#### Source document

======

Clearly there are some overlaps between the concepts of distributive, procedural and international justice when applied in practice (Stone-Romero and Stone, 2005), for example at what point does process become communication of process and distinct from the process itself? How can we define processes as separate from social relations rather than an expression of it? However, in trying to unpack organisational justice as a concept, distinctions can assist in uncovering the complex relationships between what goes on in organisations and how employees feel about it. Masterson et al. (2000) suggest that the application of distributive, procedural and interactional justice concepts can aid understanding of organisational practices at the meso and macro levels. Consequently, we argue that organisational justice concepts can be used as a tool in the analysis of gender equality action and impacts in organisations. Exploring employee Perceptions of Organisational Justice (POJ) at distributive, procedural and interactional levels can map out equality action as a terrain and the differential roles and efficacy of different actors: human resources may play a key role in the establishment and maintenance of fair processes, with managers being more influential regarding distribution of resources and communication of policies and practices.

======

#### Listed records
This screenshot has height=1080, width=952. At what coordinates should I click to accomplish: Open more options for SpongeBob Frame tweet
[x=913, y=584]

======

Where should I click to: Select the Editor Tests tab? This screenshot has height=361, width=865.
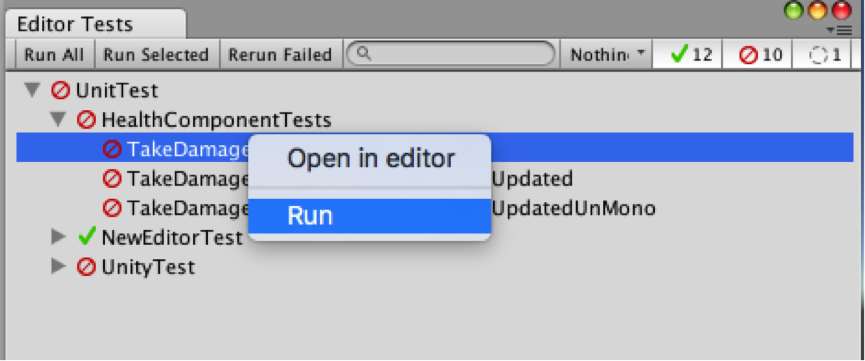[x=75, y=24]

======

For each statement below, say yes or no as to whether it agrees with the passage on organizational justice, and quote the passage's deciding words. 1. Masterson et al. (2000) suggest that the justice concepts can aid understanding of organizational practices at the meso and macro levels. 2. Managers are said to play a key role in establishing and maintaining fair processes. 3. The concepts are said not to overlap when applied in practice.

1. Yes: "Masterson et al. (2000) suggest that the application of distributive, procedural and interactional justice concepts can aid understanding of organisational practices at the meso and macro levels."
2. No: "human resources may play a key role in the establishment and maintenance of fair processes, with managers being more influential regarding distribution of resources and communication of policies and practices."
3. No: "Clearly there are some overlaps between the concepts of distributive, procedural and international justice when applied in practice"